If your export tool provides frame duration in the metadata, you can use that to set keyframe spacing in the Animation: for example, 24 FPS means roughly 0.0417 seconds per frame. AnimatedSprite2D can also use an AnimationLibrary with an animation that lists sprite frames in order; the playback speed is then controlled by the animation's FPS or by the frame duration you assign. Keeping export FPS and in-engine FPS in sync avoids sped-up or slowed-down playback.

Building the animation in the editor

Create an AnimationLibrary and add an Animation. Add keyframes for the sprite's frame property (or texture), one keyframe per frame of the sheet, spaced by 1/fps seconds. Assign the AtlasTextures (or frame indices) in order. Set the animation to loop if needed. Attach the AnimatedSprite2D to your node, assign the library and animation name, and call play(). The same library can hold multiple animations (idle, walk, jump) if they're all on the same sheet; use different frame ranges for each.

AtlasTexture vs Multiple Textures

Using one texture and many AtlasTextures is more efficient than many separate texture files: one draw call per unique atlas, and batching works better. So the recommended pipeline is: one PNG, one set of region metadata, many AtlasTexture resources pointing at that PNG. Then your animation references those AtlasTexture resources (or their indices) when playing back.

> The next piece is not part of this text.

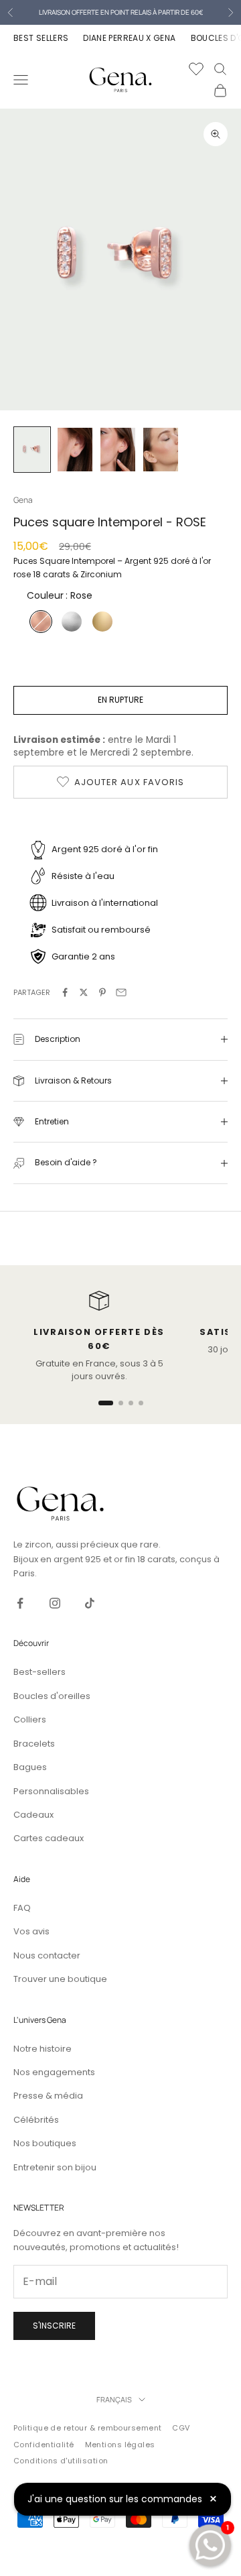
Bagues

If you have multiple characters or multiple sheets, each sheet becomes one Texture2D and one set of AtlasTextures. Avoid splitting a single logical sheet into many small textures just to match an old workflow; consolidating into one atlas per character or per scene usually improves performance. Godot's 2D renderer batches draw calls for sprites that share the same texture and material, so fewer textures mean fewer batches and better frame rate, especially on lower-end devices.

Troubleshooting

If animations play too fast or too slow, double-check that the keyframe interval matches your export FPS. If frames are misaligned or show the wrong part of the texture, verify the region rects in each AtlasTexture against the JSON. If you see tearing or flicker, ensure you're not swapping textures every frame from different atlases; keep one atlas per character or effect where possible.